When you tell me you don't believe in labels, what I hear is that you don't believe in communication.

"Label" is a fancy word for "noun or adjective", and it's not even all that fancy.

You just want to be, man, without all of these words harshing your mellow. That's very nice for you. I hope you never, ever have to communicate outside of your smug bastion of solipsistic privilege in which "just being" is something you never have to explain, never have threatened, or never actually need to care about. You are not a category, you are a free person! You are colour-blind! You don't see gender! Your response to referring to someone as the wrong religion is, "But these labels, they separate us! Why can't we all just get along!"

If you respond to someone trying to make sense of distinctions with "Why define? Just be!" you are saying that precise and specific information exchange is irrelevant. I can only hope that you never wind up in a situation where you actually need to explain something you find important in a manner that requires the use of actual nouns.



The difference between the almost right word & the right word is really a large matter--it's the difference between the lightning bug and the lightning. -- Mark Twain

(This rant brought to you by a conversation the other day with [livejournal.com profile] oneironaut in which he asked if there was a "labels" stock rant yet, and "Why define? Just be!" posted as an answer to a "What's the difference between..." question on FetLife.)

From: [identity profile] fierceawakening.livejournal.com


yes, this is exactly what I had in mind. Which is why I was asking [livejournal.com profile] lilairen what exactly she meant. at first, her post seemed to be saying that people should label themselves. Then it seemed that she was talking about people who use "I don't label people" to avoid describing people in ways those people want to be described, or use it to dismiss people who say, "Well, you're an X and do things that way and expect others to as well, but I'm a Y so it's important that I do things this way instead," which I see as a completely different matter that has to do with whether or not you respect someone.
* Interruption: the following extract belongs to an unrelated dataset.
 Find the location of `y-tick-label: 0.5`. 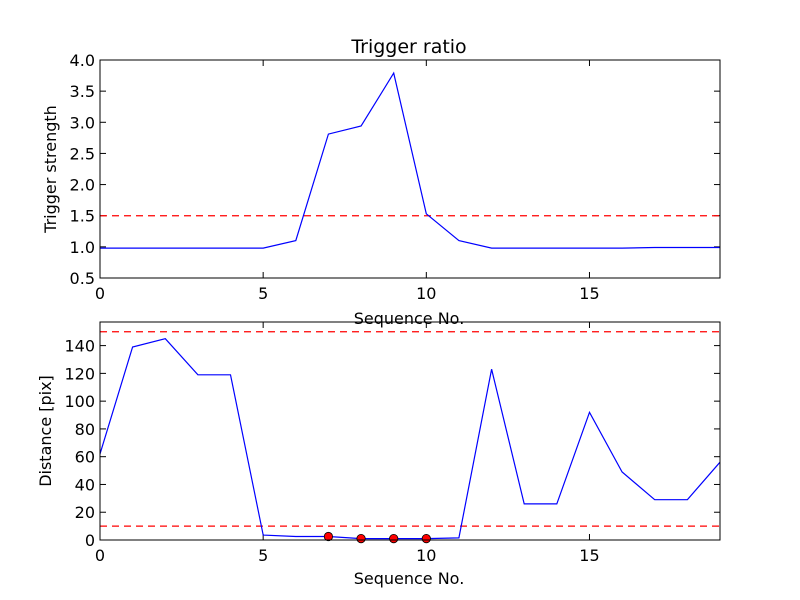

Then there are sociopolitical issues like a white person saying "do you really need to orient your life around being black?" which are actually about erasing other identities. Or, even worse, using a concept like "No one is really 'trans'" to try and argue that the way someone lives her life and experiences her reality is fundamentally wrong.

And it seems like those are the things the post is actually about, in which case I agree with it completely.

But if it had been about whether people accept labels that others would use for them, then I think there's something to be said for handy nouns and adjectives,but also something to be said for having lengthy conversations that some people avoid by using one word instead, assuming that that word fully explains what a person is like or is doing. (Eg, since FetLife was mentioned: "I am a switch." Okay, well, if the question is "do you both beat people and get beat?" I don't need more information. But if I don't know whether the person is talking D/s or SM, or don't know whether the person evenly splits between whatever two things he means, his answer may be an adjective where I needed a paragraph. Hence, one meaning of "Labels are limiting.")
Edited Date: 2010-03-07 02:48 am (UTC)
artan: (edges)

From: [personal profile] artan


I think that the title including the Rant-Label seems to define some of the thought process as "this bothers me, I will flail at it to half explain and half complain". Though again, interpretation limitation on the Rant label may apply.

The sociopolitics of language gets even more complicated, in a kind of 1984, stripping out possible interpretation way. Though there is also the problem of redefinition of perfectly good language that other people try to do in order to "defend" whatever idea they have and fit it into an existing set. For some reason people seem to be reluctant to make up new words (or get attacked by others if they do and then attempt to explain them).

"I am a switch." Okay, well, if the question is "do you both beat people and get beat?" I don't need more information. . . . Hence, one meaning of "Labels are limiting."

Or, it could mean "flip me and the room shall illuminate!".